Stored data:
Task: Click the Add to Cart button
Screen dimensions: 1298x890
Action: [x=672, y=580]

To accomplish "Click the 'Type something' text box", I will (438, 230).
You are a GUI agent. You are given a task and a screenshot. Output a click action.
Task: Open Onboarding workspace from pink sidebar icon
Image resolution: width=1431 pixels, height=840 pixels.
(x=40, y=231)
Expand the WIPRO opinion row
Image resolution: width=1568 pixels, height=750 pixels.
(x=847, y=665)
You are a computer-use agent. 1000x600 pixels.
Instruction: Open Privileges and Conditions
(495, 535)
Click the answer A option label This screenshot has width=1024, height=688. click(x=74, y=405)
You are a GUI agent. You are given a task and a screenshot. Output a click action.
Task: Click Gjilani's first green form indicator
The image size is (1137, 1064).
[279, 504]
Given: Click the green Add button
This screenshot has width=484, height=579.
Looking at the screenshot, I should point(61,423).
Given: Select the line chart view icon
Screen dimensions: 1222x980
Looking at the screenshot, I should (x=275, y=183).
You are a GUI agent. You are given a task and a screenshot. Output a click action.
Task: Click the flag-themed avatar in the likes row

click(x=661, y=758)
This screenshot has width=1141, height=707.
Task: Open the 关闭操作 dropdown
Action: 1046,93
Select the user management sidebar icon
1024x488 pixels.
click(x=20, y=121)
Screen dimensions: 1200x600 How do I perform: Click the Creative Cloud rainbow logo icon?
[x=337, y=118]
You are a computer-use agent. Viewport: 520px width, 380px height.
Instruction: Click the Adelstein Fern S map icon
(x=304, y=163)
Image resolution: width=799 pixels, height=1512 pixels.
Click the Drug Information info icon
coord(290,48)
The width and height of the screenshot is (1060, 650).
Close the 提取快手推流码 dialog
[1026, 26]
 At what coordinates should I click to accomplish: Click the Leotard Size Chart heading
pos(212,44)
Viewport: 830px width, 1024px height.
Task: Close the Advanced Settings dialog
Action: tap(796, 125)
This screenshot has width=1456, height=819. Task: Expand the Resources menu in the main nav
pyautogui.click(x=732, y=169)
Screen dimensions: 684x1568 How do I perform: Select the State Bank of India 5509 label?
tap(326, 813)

**Assigned task:** Output the number of lines in the records above that contain the string "sidebar", and no other text.

**Solution to this exercise:** 2